PubMedGPT

PubMedGPT - ChatGPT-powered tool for precision paper search

Precision paper search schematic diagram

Project information

Scope:
Data scraping, Data mining, Database structuring, Text embedding vector generation, Prompt engineering, Retrieval-augmented generation (RAG)
Technologies:
Python, Pandas, Selenium, LangChain, FAISS, ChromaDB, ChatGPT, Streamlit
Demo video link: PubMedGPT
WebApp link: Coming Soon

Accelerating research by leveraging the potential of Large Language Models

The challenge

Navigating the ever-expanding landscape of scientific literature poses considerable challenges for conducting comprehensive scientific reviews and sourcing clinical evidence. Sorting through this extensive corpus of literature demands significant time and effort, often resulting in information overload and potential oversight of crucial findings. Moreover, variations in publication quality, conflicting study outcomes, and the proliferation of predatory journals further complicate the process of discerning credible clinical evidence, emphasizing the pressing need for efficient and reliable tools to streamline this information retrieval process.

The solution

To help accelerate the research process, we created PubMedGPT. It is a ChatGPT-powered tool for precision paper search based on abstract content as well as a paper content retrieval chat-bot with Retrieval-augmented generation (RAG). PubMedGPT aims to enhance our efficiency and accuracy in reading and referencing scientific papers.

The end result

PubMedGPT incorporates two distinct pipelines to fulfill its main objectives. Firstly, we constructed a search engine utilising embedded abstracts from research papers sourced from the PubMed database.

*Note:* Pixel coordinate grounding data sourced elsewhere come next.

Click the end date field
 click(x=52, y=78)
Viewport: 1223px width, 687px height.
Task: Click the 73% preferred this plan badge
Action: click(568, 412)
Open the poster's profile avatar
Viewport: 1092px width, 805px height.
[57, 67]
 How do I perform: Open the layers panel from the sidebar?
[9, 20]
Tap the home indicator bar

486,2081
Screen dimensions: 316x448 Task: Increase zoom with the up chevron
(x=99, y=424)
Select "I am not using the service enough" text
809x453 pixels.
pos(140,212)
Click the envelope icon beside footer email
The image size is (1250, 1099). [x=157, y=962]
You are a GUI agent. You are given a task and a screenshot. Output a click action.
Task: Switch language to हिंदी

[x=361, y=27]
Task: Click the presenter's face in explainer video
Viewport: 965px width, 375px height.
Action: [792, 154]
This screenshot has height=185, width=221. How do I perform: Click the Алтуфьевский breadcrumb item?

By employing text embedding, which converts text into numerical vectors, we enable efficient analysis by capturing semantic relationships and contextual similarities. This pipeline empowers users to conduct precision searches using naturalistic sentences instead of keywords. Secondly, we have developed a chat-bot using Retrieval-augmented generation that leverages the content of uploaded papers to answer questions. This pipeline allows users to swiftly access the most interesting and pertinent details without the need to read through the entire paper.